DIRECTIONS FOR THIS TASK -
Copy the records below exactly as they stand. Leave out the pictures.

RECORD EXCERPTS -
——

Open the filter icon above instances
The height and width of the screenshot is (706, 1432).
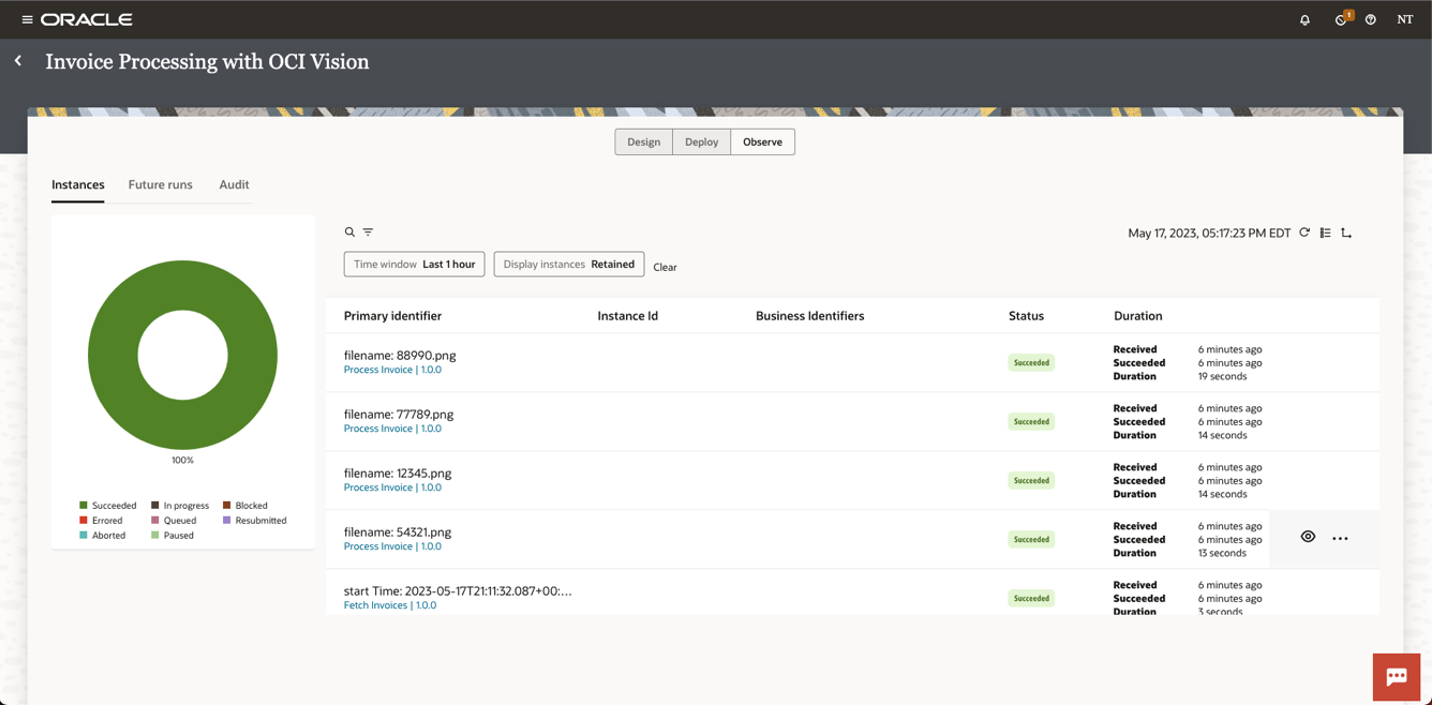pos(368,232)
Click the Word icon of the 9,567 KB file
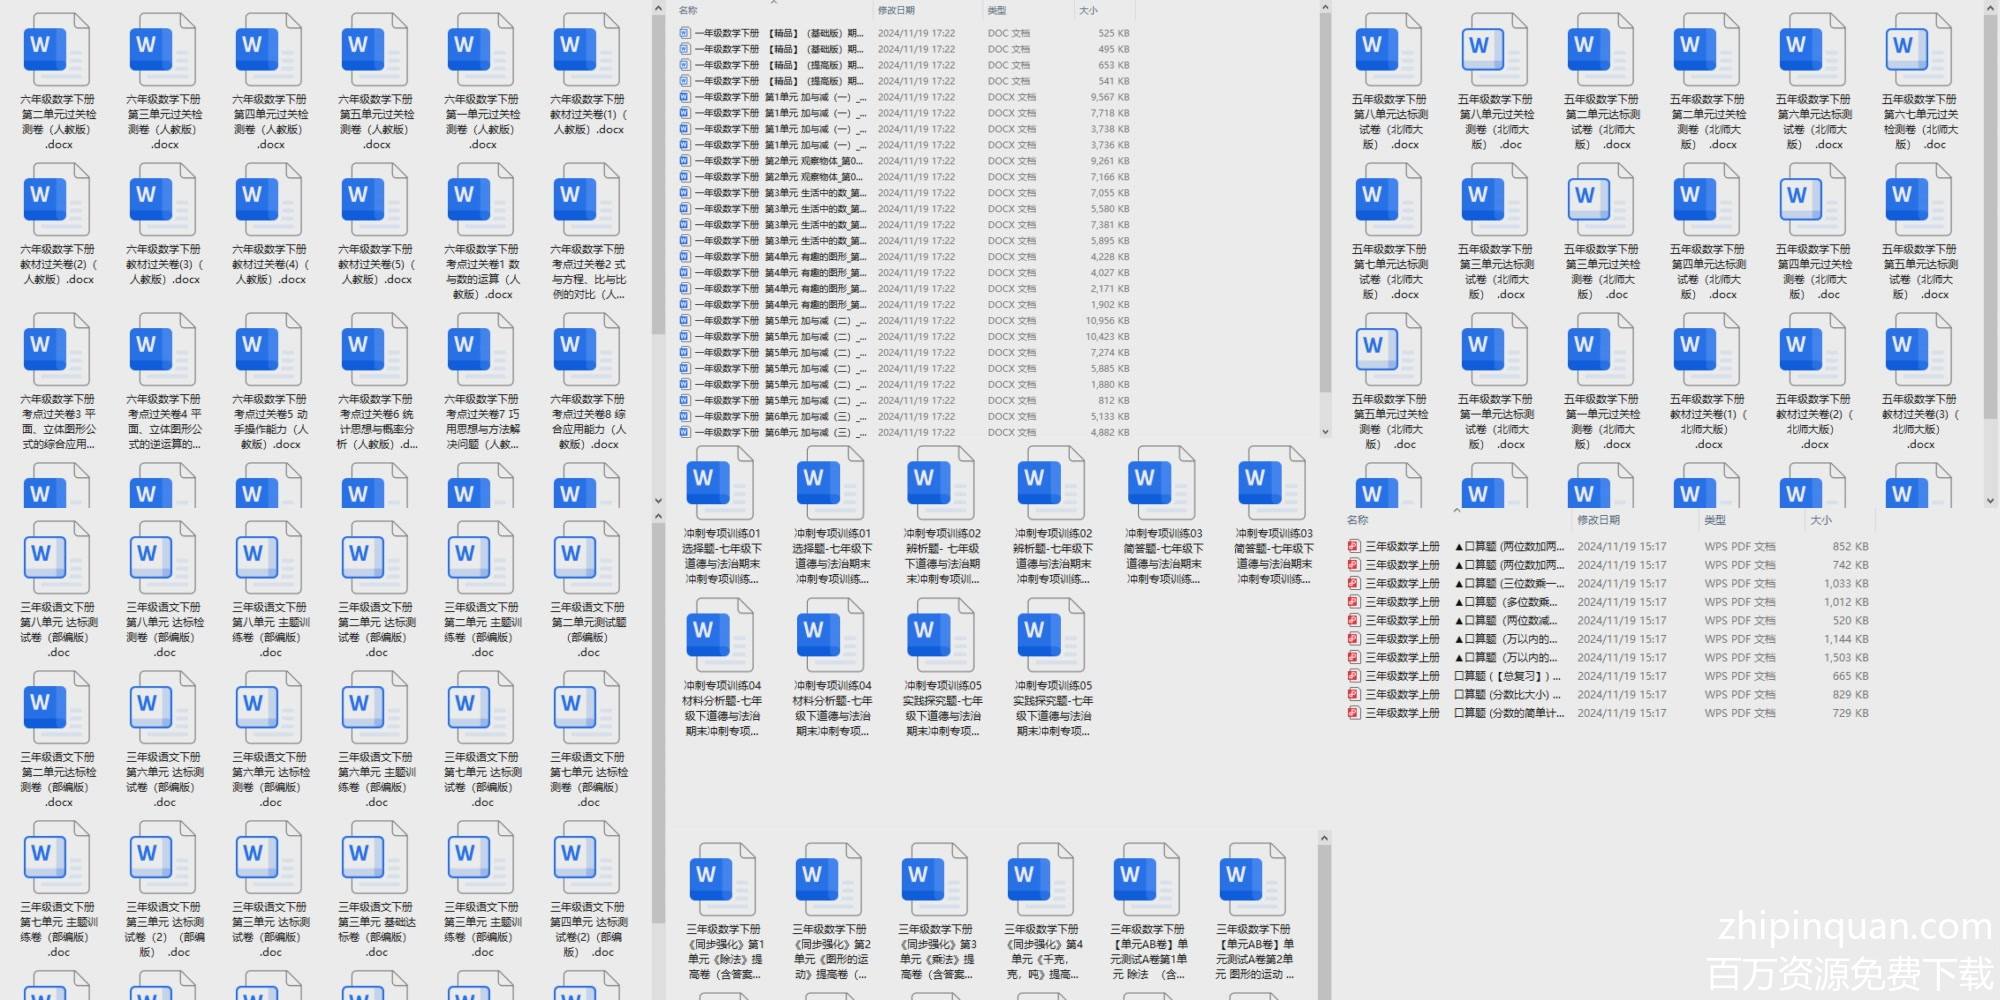Viewport: 2000px width, 1000px height. point(685,97)
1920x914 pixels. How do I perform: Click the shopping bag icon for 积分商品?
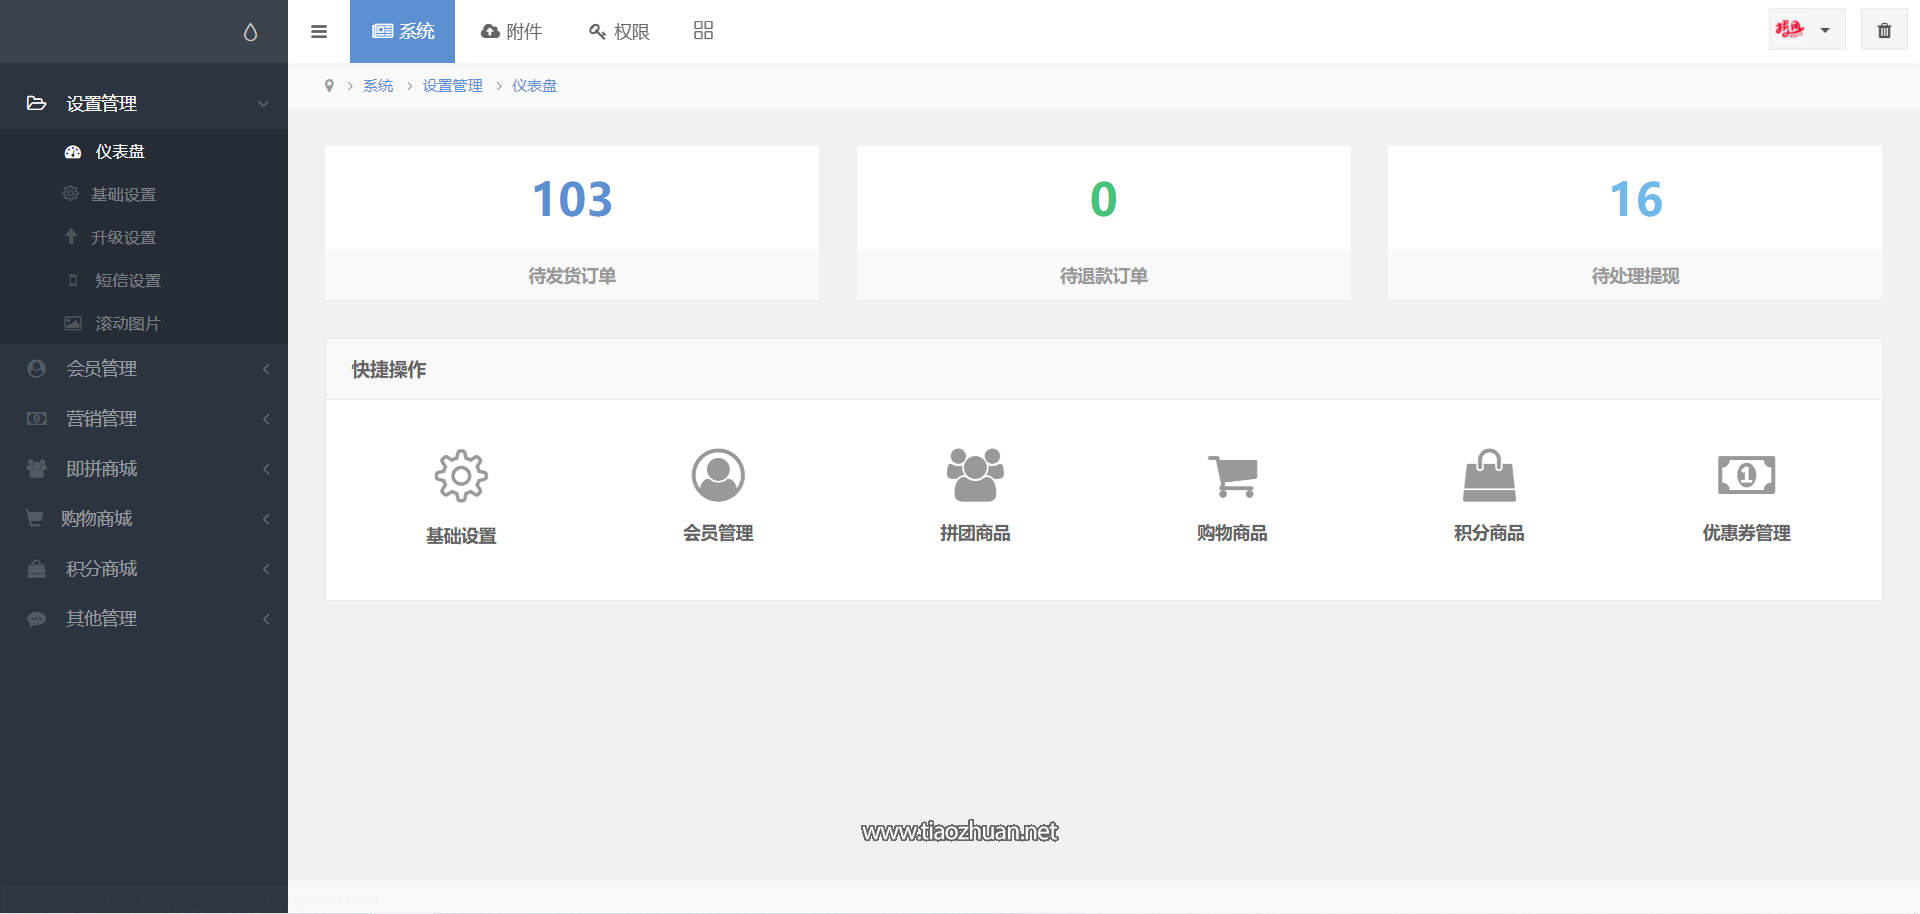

——

EXERCISE RESPONSE -
Open the filter icon above instances
The height and width of the screenshot is (706, 1432).
pos(368,232)
Click the Word icon of the 9,567 KB file
Viewport: 2000px width, 1000px height. point(685,97)
1920x914 pixels. How do I perform: Click the shopping bag icon for 积分商品?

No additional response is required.